Attack of the clones?
The announcement (still not verified) that a cloned baby has been born seems likely to produce the usual handwringing about Brave New World and technology running ahead of the law. In fact, while it will be almost impossible to stop human cloning, my assessment is that the net social impact will be close to zero.
The basic premise for this claim is that hardly anyone wants a fundamental alternative to the traditional method of conception. All the popular applications of human reproductive technologies have involved making the traditional method work more reliably – either by enabling infertile couples to have children or by preventing the transmission of genetic defects.
Conversely, most of the supposed ‘Brave New World’ applications have been feasible, using low-tech methods, since the dawn of time, or at least since the basics of genetics became properly understood around a century ago.

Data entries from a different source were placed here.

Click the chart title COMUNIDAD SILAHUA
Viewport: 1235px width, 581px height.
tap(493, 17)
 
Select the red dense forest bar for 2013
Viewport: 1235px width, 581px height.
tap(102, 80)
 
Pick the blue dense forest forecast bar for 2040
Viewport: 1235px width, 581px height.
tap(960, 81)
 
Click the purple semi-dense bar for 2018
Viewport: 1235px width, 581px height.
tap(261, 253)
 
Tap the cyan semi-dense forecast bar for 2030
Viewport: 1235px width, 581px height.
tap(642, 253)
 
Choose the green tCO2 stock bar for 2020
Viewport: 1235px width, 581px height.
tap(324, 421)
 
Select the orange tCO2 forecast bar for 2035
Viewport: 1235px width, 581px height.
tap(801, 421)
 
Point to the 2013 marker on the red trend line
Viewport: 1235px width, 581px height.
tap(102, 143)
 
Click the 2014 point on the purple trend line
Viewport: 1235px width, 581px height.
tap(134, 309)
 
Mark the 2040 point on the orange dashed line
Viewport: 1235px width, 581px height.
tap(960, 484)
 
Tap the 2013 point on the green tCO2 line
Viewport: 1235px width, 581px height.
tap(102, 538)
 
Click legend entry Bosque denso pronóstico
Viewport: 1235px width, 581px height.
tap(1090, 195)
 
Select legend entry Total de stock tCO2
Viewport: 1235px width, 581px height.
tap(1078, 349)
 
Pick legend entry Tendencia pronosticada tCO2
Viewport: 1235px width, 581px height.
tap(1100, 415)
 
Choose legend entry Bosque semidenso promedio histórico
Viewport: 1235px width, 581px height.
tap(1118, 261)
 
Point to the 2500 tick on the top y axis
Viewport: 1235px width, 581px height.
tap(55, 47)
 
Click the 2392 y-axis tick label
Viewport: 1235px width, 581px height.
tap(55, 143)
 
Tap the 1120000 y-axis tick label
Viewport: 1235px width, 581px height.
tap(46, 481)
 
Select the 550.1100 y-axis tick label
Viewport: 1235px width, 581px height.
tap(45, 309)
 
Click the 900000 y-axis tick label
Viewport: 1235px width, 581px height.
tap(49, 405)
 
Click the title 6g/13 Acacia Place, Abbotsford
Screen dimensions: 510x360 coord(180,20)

The only widespread example of genetic selection has been the use of amniocentesis, followed by selective abortion, for sex selection. This is just a marginally modified version of selective infanticide, though for some, the differences are crucial. A similar point applies to the most likely non-therapeutic use of cloning, to permit lesbians to have children without male intervention.

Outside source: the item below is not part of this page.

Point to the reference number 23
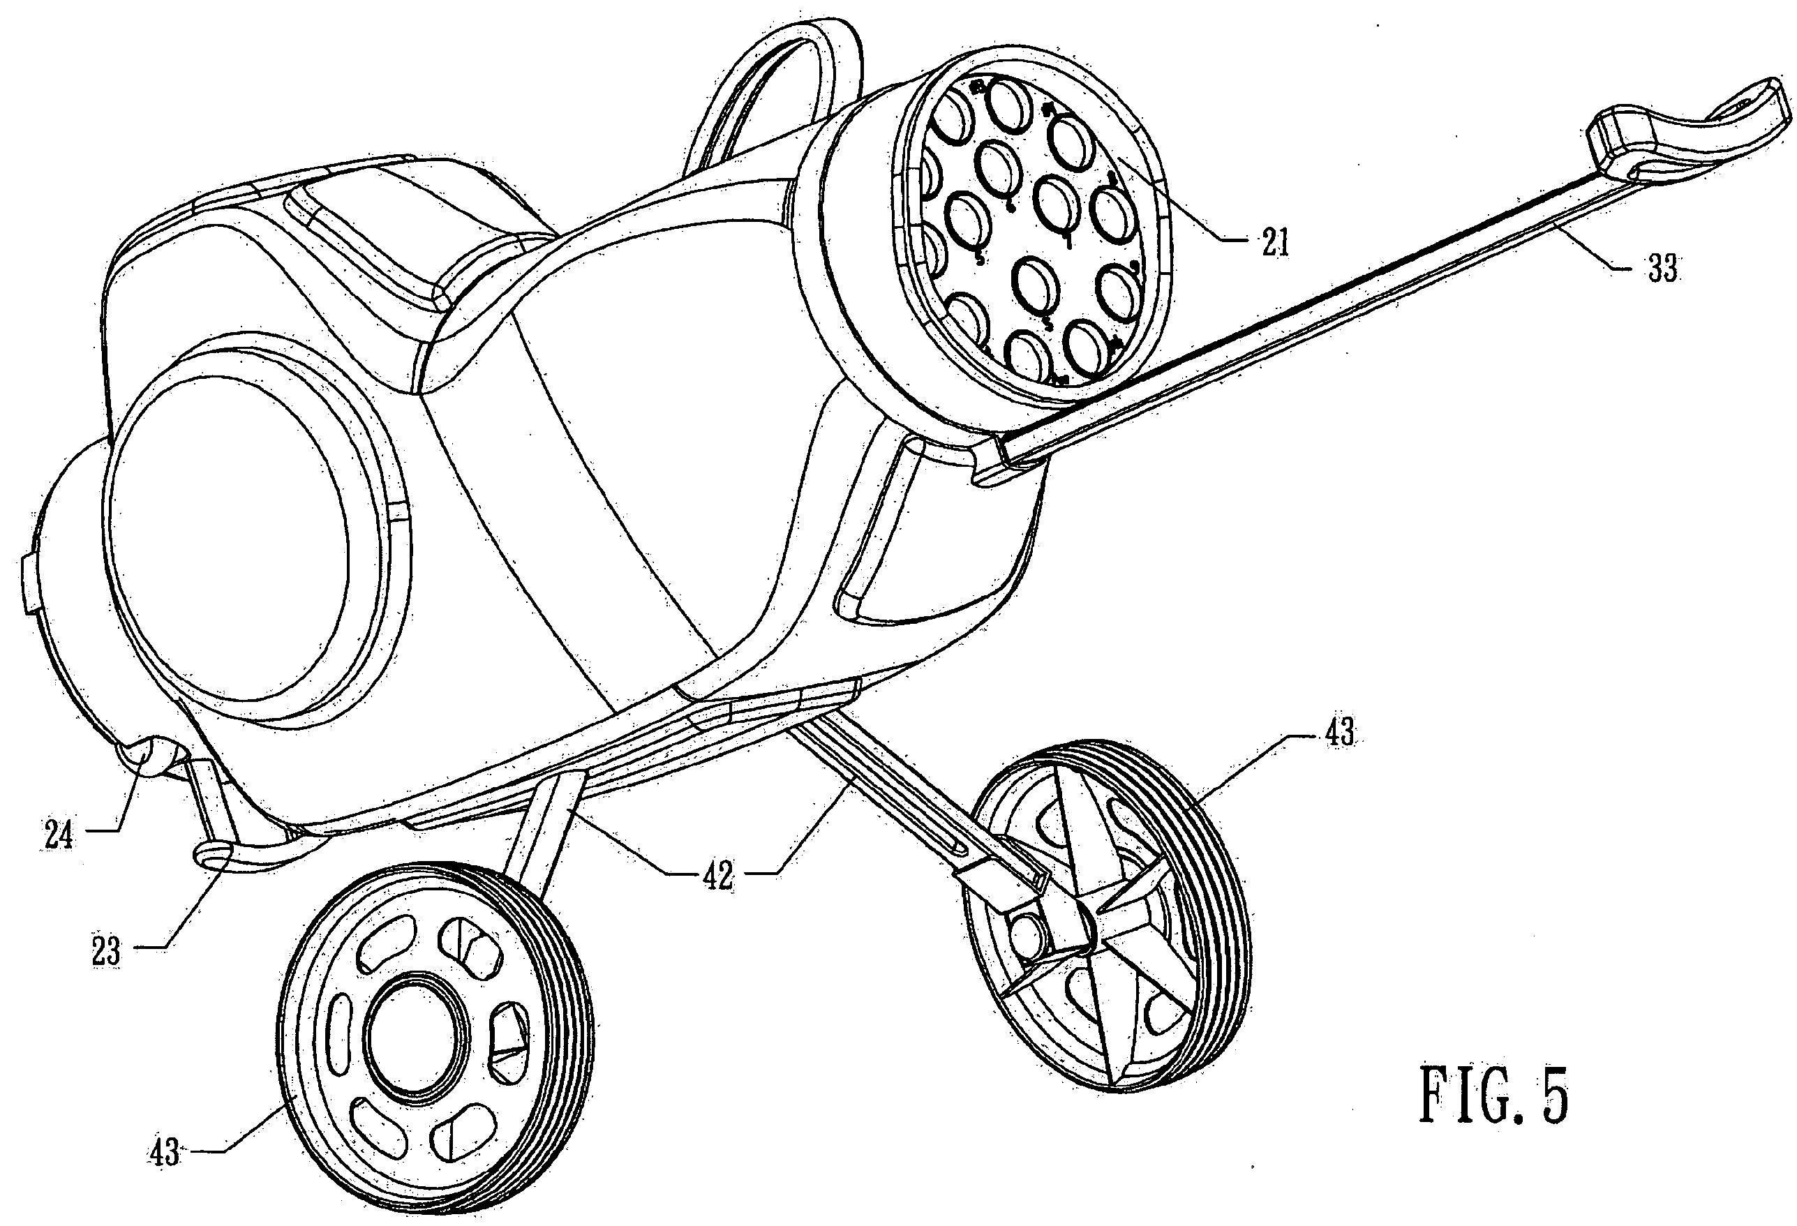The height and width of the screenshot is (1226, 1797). (x=106, y=952)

With these marginal exceptions, interest in human applications of genetic engineering, both high-tech and low-tech, has been close to zero. From attempts at promoting eugenic breeding in the early 20th century to the ‘genius’ sperm bank of the 1980s, hardly anyone has been interested in improving the genetic quality of the species, and particularly not if it involved removing their own genes from the pool (of course, as the famous Darwin awards attest, many of the less-fit manage to find creative ways of removing their genes from the pool before reproducing).
Coming back to cloning, if a science-fiction version of cloning were possible, producing exact adult copies of a given individual, there would probably be men rich and egotistical enough to go for it (I can’t imagine women being interested). But I doubt that many men would really want an identical twin thirty years younger than themselves, and whose inevitably disappointing behavior can’t be blamed on anyone else.